• [Extracted text]
·····

The pandemic saw a rise in people moving out of urban areas to the countryside. Despite this, living in a convenient location still matters to many.

When it comes to buying a property, location is hugely important – not just for you but for the potential future value of your home.

Despite the rise in the number of people working from home, if you can buy a property conveniently located near a train or tube station, it could strongly appeal to buyers when you come to sell.

At the height of lockdown, 60 per cent of the UK’s adult population were working from home according to the website, It’s a habit that looks set to continue for some. In February this year, it was revealed that 26 per cent of Brits planned to continue working from home.

Working habits

A recent poll on our founder Monica Bradley’s LinkedIn page about working habits showed that 26 per cent wanted to work from home, while 67 per cent prefer a combination of home and office working. According to the website, The Home Office Life, there is a notable trend towards hybrid working where employees split their time between working from home and being office-based. It said that 85 per cent of employees currently working from home would like a hybrid working model.

·····

(Dataset excerpts)
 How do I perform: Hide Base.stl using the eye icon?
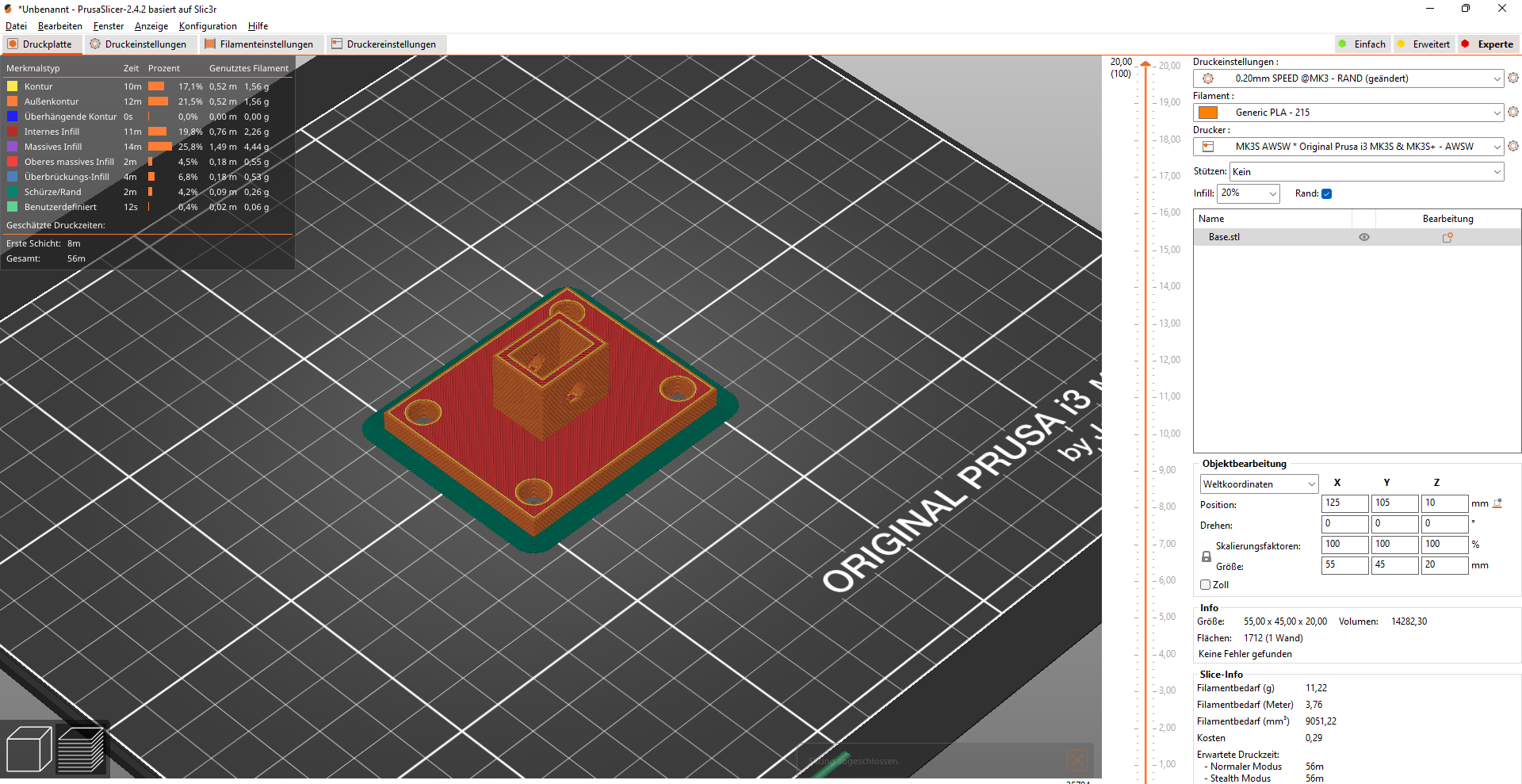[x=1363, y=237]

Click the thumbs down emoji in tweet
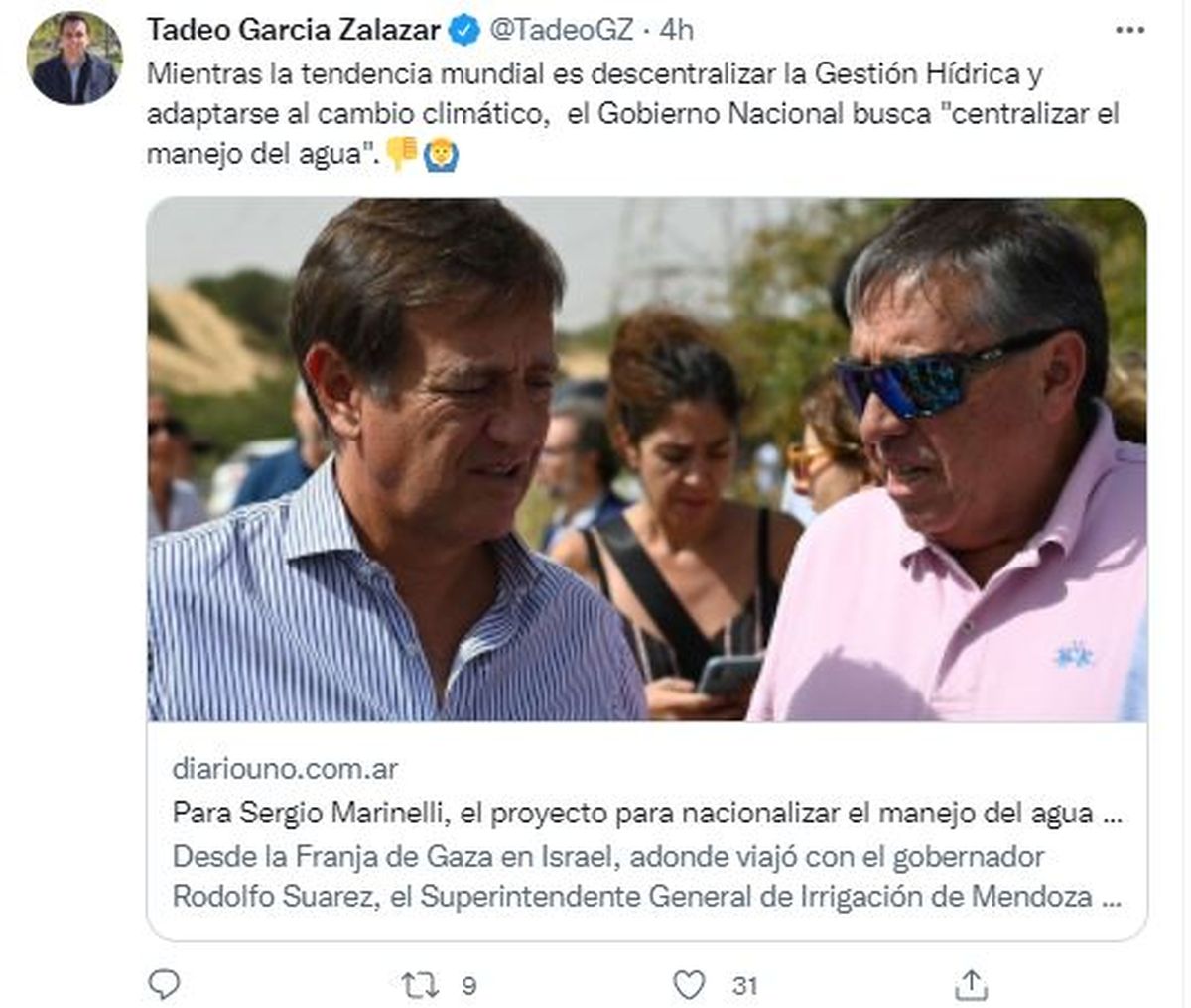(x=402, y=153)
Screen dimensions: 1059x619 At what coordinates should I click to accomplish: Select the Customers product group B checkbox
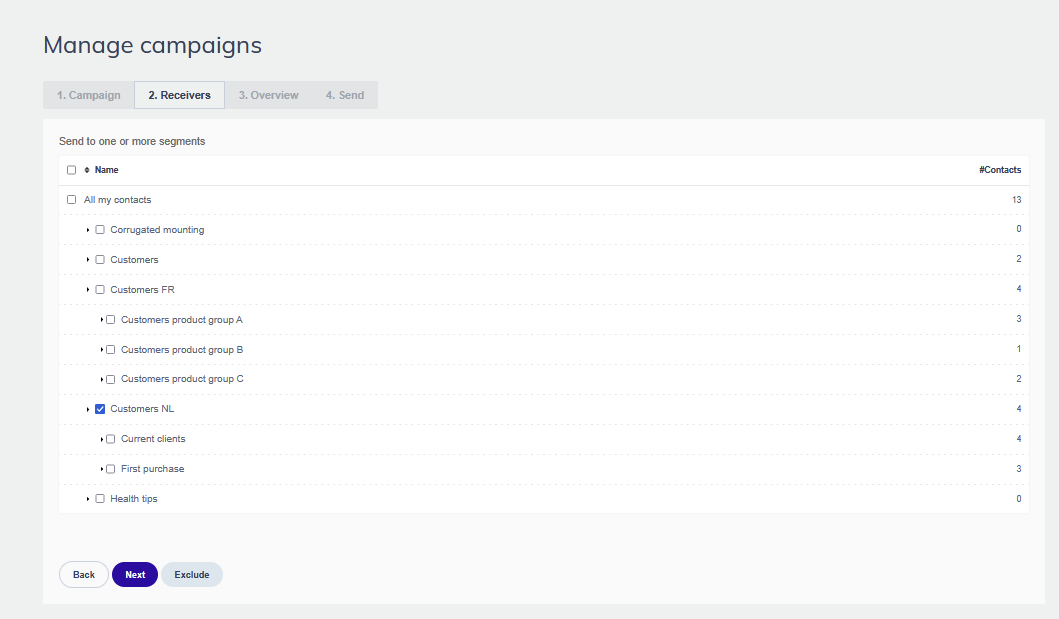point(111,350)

·····

• [Questions]
a) Duplicate the part of the property article between "The pandemic saw" and "come to sell.", inclusive.
b) Please decide whether each statement agrees with the property article, answering yes or no and quoting the article's deciding words: (i) At the height of lockdown, 60 per cent of the UK's adult population were working from home. (ii) In the LinkedIn poll, most respondents wanted to work only from home. (iii) According to The Home Office Life, 67 per cent of employees currently working from home would like a hybrid working model.

• [Activity answers]
a)
The pandemic saw a rise in people moving out of urban areas to the countryside. Despite this, living in a convenient location still matters to many.

When it comes to buying a property, location is hugely important – not just for you but for the potential future value of your home.

Despite the rise in the number of people working from home, if you can buy a property conveniently located near a train or tube station, it could strongly appeal to buyers when you come to sell.

b)
(i) Yes: "At the height of lockdown, 60 per cent of the UK’s adult population were working from home"
(ii) No: "26 per cent wanted to work from home, while 67 per cent prefer a combination of home and office working"
(iii) No: "85 per cent of employees currently working from home would like a hybrid working model"